The US House of Representatives voted to impeach President Donald Trump for a historic second time in light of his role in the riots at the Capital on January 6, 2021.

Remi Urbano, Contributing Writer

With only days left in his term, on Wednesday, January 13 2021, the House of Representatives voted to impeach President Donald J. Trump on account of inciting insurrection against the United States. This marks the first time in American history that a US president faced a second impeachment charge by the House.

The impeachment resolution states: “President Trump gravely endangered the security of the United States and its institutions of Government. He threatened the integrity of the democratic system, interfered with the peaceful transition of power, and imperiled a coequal branch of Government. He thereby betrayed his trust as President, to the manifest injury of the people of the United States.” House Leader Nancy Pelosi (D-CA 12th district) shared the sentiment and denounced Trump as “a clear and present danger to the nation we all love.

Unlike Trump’s first impeachment, ten Republican representatives joined their Democratic colleagues in supporting the measure, making it the most bipartisan impeachment vote in history and bringing the final vote to 221 yes and 203 no. Liz Cheney, a Republican House representative from Wyoming, supported the measure and stated, “There has never been a greater betrayal by a President of the United States of his office and his oath to the Constitution.” 

Despite the bipartisan support, millions of Americans, including a large majority of the GOP, do not support impeachment. Many who oppose the impeachment cite a lack of due process, and claim that it is impossible for anyone to have achieved a comprehensive view on the situation without the proper steps taken. A typical impeachment process involves an investigation, a committee, hearings, drafting of articles. During Trump’s second impeachment, many of these steps were fast-tracked or entirely skipped.
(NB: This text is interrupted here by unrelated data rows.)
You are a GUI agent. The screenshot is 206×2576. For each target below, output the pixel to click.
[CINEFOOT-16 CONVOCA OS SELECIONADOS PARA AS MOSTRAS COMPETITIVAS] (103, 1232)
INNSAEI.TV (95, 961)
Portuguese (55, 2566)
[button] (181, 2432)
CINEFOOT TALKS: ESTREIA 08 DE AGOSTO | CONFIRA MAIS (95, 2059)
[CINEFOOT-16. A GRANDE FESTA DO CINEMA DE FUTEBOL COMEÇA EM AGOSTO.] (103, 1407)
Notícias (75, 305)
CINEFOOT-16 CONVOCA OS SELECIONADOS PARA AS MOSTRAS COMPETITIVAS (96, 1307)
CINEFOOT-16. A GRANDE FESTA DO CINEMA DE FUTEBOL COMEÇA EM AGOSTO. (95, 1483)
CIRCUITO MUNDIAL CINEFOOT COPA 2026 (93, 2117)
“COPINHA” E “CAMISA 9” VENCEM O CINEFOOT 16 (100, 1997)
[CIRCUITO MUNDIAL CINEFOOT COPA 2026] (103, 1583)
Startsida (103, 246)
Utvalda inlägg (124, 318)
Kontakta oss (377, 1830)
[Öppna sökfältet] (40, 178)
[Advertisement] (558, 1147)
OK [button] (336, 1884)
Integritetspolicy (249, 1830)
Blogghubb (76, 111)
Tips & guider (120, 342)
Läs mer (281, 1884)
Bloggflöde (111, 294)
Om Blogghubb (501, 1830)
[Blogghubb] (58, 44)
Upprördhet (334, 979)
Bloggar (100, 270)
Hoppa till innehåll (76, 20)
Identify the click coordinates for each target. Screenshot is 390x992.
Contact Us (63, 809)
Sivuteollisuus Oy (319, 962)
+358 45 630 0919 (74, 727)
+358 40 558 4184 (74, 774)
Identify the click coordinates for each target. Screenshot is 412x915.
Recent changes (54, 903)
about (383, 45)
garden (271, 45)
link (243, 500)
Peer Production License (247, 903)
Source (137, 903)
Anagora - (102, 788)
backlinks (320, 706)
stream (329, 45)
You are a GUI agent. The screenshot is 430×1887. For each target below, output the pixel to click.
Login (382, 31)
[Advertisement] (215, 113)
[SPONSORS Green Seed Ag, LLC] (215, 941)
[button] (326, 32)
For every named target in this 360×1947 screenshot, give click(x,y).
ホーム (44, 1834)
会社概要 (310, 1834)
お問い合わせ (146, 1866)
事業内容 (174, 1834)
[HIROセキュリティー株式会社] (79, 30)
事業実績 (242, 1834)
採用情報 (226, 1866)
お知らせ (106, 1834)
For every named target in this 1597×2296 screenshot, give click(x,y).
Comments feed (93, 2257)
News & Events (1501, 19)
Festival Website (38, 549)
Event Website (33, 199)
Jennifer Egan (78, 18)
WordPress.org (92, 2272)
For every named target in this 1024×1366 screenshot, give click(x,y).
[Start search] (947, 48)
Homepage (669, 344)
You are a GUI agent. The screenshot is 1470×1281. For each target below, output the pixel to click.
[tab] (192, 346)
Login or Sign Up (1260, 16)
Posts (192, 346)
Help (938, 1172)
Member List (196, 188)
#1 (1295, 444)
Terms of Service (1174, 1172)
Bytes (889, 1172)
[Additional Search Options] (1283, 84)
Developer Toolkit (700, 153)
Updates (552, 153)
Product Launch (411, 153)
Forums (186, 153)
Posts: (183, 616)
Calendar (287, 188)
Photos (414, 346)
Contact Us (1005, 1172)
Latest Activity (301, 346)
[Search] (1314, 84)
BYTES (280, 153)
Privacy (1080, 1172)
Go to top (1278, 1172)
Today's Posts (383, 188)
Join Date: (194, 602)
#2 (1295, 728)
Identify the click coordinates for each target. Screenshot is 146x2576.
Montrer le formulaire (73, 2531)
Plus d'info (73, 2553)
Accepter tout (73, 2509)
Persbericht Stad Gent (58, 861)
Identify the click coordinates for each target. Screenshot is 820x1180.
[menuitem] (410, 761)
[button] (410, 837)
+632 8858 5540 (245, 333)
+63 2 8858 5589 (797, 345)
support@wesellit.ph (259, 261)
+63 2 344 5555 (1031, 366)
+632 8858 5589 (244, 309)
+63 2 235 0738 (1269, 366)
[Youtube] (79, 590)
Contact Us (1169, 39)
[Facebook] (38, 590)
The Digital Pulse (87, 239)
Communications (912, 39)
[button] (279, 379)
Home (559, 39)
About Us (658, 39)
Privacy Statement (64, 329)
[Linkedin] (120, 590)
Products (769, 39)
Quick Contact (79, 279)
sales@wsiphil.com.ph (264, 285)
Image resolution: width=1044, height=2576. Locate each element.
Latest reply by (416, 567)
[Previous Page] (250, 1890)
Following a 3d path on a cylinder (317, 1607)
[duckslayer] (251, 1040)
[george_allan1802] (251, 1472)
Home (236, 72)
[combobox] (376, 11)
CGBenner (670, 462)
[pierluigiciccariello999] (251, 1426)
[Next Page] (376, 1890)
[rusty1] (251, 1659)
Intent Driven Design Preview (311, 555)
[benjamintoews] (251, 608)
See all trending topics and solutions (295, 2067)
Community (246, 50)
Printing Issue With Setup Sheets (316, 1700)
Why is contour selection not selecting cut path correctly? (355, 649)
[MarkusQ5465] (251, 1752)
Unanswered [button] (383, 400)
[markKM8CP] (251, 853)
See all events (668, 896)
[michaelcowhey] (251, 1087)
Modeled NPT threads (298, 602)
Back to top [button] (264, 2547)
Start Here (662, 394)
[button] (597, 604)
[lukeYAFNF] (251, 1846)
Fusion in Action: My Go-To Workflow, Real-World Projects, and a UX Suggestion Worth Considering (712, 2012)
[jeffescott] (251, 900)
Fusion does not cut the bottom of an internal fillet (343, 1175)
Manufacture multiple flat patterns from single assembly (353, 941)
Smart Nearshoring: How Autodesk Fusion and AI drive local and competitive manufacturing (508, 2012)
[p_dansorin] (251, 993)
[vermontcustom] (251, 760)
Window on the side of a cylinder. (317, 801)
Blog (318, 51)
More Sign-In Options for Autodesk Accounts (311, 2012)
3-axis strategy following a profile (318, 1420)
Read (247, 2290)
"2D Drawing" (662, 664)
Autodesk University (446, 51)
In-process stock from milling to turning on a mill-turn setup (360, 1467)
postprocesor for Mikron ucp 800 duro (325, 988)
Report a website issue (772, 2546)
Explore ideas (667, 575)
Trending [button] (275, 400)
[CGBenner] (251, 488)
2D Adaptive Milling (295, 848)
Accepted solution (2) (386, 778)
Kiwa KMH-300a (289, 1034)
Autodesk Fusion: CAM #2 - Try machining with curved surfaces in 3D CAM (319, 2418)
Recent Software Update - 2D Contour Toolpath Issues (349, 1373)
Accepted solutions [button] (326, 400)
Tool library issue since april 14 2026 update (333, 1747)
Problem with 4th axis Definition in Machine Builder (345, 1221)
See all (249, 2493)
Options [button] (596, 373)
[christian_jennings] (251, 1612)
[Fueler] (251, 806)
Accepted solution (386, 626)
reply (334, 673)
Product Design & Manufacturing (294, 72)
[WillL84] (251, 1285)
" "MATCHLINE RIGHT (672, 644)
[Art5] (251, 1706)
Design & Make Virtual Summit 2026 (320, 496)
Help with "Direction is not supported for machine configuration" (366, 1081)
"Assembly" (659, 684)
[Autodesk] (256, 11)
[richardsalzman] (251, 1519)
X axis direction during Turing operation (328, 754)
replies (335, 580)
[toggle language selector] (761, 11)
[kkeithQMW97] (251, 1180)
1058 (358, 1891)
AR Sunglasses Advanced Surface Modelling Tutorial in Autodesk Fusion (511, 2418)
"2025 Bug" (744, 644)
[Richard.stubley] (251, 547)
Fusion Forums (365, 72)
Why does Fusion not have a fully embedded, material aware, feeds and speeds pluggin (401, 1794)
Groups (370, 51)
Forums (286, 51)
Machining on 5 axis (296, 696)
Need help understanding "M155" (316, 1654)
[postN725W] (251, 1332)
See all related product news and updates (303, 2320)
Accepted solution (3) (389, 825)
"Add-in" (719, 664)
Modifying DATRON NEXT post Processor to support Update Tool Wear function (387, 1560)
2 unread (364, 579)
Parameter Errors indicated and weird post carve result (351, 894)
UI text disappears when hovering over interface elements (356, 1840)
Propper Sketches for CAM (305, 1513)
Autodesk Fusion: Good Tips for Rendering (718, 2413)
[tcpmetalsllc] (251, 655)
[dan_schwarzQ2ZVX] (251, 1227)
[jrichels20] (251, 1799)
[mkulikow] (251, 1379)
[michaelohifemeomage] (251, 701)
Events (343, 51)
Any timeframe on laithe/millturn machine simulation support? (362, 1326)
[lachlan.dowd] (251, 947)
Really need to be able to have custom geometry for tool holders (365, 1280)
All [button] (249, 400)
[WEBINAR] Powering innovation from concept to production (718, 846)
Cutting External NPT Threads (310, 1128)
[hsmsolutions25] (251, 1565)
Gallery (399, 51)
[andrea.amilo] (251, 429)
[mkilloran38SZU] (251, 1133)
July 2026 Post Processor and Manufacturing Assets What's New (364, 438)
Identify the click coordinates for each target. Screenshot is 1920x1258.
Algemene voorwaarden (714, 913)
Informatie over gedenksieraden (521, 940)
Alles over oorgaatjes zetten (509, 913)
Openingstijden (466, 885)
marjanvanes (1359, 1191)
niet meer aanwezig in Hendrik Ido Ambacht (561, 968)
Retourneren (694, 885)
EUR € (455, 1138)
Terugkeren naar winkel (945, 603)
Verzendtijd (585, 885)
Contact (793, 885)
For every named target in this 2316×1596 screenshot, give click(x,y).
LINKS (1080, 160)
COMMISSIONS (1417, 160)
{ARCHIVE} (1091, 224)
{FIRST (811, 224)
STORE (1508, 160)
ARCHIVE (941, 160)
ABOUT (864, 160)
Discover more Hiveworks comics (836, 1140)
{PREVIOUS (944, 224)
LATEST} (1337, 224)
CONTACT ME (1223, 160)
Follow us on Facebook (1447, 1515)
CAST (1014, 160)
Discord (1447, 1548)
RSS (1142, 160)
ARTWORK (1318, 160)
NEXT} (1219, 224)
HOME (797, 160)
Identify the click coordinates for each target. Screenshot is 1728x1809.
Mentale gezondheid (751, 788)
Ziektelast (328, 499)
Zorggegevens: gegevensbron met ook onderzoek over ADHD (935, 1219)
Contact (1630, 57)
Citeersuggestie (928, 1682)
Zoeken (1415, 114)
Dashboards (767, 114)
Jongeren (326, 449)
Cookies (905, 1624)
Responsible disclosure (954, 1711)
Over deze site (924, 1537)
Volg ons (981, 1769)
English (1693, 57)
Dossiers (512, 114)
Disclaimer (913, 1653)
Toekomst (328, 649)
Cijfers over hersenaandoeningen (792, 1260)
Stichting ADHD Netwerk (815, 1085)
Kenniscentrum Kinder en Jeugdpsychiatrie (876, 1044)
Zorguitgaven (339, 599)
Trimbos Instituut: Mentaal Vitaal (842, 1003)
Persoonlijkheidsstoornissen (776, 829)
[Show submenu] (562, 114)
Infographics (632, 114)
Bolstering this argument  further, Republican House Minority leader Kevin McCarthy claimed impeachment would only “further fan the flames of partisan division.” 

Despite these arguments, the majority of  representatives pushed the measure forward and voted to impeach, outraged by the violence and deadly riots at the US Capitol on January 6, 2021 following a Trump rally where Trump’s rhetoric and direction guided supporters to the US Capital to protest the election certification. With impeachment passing the House, a Senate trial will now be set. Despite some desire to move immediately, the Senate trial will likely not take place until after President-Elect Biden is sworn into office on January 20, 2021. The outcome of a Senate hearing is largely unknown, but unlike prior impeachments, Senators across the aisles signal support for the measure.  With information related to the attack on the capital and Trump’s role evolving by the day, and no date set for the Senate trial, outcomes and the final chapter in the volatile Trump presidency still remain unwritten.